I agree that service discovery and load balancing for performance or HA are
two different topics. The former can help with the latter though. Trying to
solve service discovery with proxies is ok at times but a) does not
eliminate the naming issue (you still need a naming scheme) and b) can get
quite difficult to manage after a certain scale, especially if multiple
cluster managers or other tools are involved.


*About DNS and interoperability.* A great advantage of using DNS is that
there are some mechanisms for interoperability to begin with. If needed,
different tools can be responsible for different zones and zone delegation
will do the right thing. We still need a sane scheme of naming tasks and
services though. But that cannot be enforced by the tools developer anyway.
The user/customer needs to select what the names are (e.g.,
search.mycompany.com, search.local, search.QA.eastcoast.mycompany.com, or
search.node12.rack9.row4.datacenter1.mycompany.com) and make sure that the
scheme is reasonable. Keep this in mind, no matter what the DNS tool(s)
involved, the user must select and remember a naming scheme.

*About Mesos-DNS.* The whole motivation for Mesos-DNS was interoperability
within Mesos clusters. A single cluster may run Marathon, Singularity,
Aurora, K8S, Cassandra, Spark, Myriad, Jenkins, ... and a tone of other
frameworks. We cannot rely on a single one of them for service discovery
and we need to allow tasks launched by different frameworks to find each
other. The Mesos master is the one place that we have the state of all
tasks in a Mesos cluster, so it is reasonable to draw that state and turn
it into DNS records. Right now, Mesos DNS can be the primary DNS server in
the cluster or you can delegate a zone to it. Nevertheless, we could also
make Mesos-DNS just generate records to dynamically update another server
(e.g. Bind). We did not do this so far because cluster have very different
setups in term of the current DNS servers and dynamic update are not always
possible due to their security/organizations setup. I honestly cannot see
how "there can be only one" in this topic.
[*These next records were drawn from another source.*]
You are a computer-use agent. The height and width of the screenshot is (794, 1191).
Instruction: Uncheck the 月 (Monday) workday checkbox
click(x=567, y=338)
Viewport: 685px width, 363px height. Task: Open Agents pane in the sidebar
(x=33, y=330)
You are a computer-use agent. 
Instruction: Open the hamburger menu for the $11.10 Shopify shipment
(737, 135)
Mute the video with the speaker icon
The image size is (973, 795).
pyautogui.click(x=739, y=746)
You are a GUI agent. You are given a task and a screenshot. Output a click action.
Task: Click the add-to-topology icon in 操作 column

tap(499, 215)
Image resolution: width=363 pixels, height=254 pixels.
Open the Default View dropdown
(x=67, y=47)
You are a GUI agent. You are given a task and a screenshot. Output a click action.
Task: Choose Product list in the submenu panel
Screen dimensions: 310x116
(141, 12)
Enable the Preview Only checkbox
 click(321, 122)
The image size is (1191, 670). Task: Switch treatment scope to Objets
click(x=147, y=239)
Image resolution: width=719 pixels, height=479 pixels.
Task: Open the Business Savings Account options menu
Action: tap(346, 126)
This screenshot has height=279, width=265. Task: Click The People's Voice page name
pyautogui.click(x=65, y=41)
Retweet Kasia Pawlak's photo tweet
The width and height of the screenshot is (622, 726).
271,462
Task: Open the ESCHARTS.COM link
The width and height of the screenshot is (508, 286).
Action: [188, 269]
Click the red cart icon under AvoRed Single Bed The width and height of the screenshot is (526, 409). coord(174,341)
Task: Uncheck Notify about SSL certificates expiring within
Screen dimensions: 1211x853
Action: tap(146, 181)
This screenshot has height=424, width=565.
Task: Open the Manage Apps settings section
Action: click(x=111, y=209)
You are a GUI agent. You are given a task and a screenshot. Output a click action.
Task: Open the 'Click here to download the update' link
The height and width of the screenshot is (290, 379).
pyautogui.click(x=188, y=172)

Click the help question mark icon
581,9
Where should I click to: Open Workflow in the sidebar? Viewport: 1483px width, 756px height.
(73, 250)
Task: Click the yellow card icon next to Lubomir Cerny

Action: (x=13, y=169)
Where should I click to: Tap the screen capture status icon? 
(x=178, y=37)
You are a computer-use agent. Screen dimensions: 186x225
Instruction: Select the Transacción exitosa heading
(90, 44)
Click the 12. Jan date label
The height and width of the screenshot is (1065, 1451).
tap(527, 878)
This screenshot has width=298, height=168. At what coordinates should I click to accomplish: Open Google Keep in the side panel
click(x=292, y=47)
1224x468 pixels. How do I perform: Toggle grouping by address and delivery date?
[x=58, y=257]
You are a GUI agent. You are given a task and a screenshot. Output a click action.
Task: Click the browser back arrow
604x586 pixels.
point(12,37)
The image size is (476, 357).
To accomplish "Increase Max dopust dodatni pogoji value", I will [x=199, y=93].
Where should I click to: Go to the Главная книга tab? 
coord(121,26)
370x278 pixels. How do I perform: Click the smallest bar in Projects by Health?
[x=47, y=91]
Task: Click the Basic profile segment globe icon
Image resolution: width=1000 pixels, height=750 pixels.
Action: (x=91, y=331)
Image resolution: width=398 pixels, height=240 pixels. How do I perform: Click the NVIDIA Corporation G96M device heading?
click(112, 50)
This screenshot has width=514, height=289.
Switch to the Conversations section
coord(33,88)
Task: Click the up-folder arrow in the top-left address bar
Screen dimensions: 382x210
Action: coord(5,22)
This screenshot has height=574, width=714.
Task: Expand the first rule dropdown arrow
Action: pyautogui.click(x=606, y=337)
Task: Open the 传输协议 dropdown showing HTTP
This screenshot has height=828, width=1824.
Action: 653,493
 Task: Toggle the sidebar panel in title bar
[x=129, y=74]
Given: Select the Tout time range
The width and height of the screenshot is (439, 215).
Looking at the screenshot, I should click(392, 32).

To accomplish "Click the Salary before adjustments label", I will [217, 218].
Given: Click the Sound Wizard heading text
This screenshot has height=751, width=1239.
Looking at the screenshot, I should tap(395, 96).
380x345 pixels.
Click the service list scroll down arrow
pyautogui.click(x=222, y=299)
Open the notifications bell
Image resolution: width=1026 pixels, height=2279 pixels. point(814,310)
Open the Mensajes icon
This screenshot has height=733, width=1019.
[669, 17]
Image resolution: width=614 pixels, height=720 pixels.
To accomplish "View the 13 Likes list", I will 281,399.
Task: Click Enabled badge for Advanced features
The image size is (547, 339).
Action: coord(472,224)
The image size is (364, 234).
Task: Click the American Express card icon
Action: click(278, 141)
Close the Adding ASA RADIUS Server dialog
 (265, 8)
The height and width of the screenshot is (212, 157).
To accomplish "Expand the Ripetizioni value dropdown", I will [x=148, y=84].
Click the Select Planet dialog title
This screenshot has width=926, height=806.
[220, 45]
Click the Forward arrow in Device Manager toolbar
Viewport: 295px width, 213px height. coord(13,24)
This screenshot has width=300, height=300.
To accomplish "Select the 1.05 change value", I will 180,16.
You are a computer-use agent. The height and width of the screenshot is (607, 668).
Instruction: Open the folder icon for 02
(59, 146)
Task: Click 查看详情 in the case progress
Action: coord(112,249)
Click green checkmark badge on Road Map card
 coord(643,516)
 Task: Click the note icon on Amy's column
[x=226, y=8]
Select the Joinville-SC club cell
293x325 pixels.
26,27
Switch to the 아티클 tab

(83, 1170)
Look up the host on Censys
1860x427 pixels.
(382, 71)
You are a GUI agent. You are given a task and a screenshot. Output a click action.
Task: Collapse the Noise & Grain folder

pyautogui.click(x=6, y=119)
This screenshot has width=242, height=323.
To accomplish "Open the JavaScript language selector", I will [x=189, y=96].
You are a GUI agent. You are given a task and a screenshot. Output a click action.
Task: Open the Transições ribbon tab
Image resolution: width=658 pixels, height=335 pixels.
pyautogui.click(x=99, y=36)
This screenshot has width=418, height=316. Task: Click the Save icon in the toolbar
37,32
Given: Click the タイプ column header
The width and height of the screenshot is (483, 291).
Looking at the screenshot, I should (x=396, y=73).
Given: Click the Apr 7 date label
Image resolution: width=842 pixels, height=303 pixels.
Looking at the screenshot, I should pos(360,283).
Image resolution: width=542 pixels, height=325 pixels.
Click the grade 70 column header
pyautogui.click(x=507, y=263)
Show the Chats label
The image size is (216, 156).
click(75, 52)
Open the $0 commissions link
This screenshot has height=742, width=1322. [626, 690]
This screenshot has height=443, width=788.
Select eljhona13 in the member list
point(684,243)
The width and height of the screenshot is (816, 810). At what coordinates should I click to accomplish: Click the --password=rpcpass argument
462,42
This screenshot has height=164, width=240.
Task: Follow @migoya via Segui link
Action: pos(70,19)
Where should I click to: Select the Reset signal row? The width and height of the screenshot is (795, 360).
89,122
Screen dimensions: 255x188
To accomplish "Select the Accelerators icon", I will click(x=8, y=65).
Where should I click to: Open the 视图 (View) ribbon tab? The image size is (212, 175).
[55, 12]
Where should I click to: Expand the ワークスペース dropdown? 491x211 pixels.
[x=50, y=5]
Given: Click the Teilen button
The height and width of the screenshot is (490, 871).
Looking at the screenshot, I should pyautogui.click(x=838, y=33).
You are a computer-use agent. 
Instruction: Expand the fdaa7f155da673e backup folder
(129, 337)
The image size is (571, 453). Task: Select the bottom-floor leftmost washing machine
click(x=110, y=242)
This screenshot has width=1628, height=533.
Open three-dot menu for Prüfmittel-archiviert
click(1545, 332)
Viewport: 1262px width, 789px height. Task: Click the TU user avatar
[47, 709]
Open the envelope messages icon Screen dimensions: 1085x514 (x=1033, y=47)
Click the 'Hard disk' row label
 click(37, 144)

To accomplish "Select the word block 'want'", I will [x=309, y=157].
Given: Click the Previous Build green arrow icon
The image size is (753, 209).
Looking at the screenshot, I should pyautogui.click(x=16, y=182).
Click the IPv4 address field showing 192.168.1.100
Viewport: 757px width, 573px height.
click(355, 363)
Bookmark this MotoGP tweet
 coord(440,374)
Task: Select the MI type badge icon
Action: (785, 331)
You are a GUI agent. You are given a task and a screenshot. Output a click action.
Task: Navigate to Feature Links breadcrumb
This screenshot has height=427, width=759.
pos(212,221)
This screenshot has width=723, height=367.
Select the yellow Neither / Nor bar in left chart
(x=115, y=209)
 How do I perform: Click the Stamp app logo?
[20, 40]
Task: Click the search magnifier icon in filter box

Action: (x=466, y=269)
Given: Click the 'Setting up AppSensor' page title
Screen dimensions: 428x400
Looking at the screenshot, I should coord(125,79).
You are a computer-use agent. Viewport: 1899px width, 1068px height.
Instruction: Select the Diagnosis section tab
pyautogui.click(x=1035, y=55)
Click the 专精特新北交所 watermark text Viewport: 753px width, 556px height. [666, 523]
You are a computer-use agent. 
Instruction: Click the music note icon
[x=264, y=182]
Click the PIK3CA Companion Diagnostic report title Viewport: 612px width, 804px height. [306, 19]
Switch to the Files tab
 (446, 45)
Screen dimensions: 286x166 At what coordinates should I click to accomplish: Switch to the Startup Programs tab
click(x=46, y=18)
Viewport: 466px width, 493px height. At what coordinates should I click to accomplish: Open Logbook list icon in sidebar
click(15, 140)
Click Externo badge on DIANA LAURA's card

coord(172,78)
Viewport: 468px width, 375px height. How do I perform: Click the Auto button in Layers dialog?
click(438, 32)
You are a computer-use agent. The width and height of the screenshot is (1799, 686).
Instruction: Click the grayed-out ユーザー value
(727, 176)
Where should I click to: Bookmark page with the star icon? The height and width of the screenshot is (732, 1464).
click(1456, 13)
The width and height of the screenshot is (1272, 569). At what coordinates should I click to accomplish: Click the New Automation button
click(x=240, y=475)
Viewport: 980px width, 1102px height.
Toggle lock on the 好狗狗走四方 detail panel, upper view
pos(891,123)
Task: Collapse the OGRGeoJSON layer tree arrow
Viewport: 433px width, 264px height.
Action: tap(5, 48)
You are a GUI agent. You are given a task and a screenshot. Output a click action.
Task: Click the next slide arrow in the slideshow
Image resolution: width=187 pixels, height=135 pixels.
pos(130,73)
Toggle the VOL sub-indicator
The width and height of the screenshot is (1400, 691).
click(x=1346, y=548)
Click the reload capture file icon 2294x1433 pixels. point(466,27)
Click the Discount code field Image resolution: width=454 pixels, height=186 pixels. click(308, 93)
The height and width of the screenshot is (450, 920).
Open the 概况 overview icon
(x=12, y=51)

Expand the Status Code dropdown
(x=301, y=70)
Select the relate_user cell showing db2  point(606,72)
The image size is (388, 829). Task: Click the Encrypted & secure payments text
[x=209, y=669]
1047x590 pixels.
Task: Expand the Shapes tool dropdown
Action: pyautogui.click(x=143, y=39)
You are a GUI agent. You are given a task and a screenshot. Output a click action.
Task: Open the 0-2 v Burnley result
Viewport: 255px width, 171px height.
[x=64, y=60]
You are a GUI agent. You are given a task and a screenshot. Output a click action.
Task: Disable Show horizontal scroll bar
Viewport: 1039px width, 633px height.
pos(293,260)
A few things on the roadmap for Mesos-DNS, some of the explained in
http://goo.gl/okMKAr
- an HTTP interface for SRV & port information (see http brach for a simple
start)
- a much more flexible naming scheme based on the service discovery info in
Mesos 0.22 (see the link above)
- switch from a pull mode to a push mode for the Master state (a
scalability issue0
- allow for plugins (see Jame's proposal for a K8S for Mesos-DNS).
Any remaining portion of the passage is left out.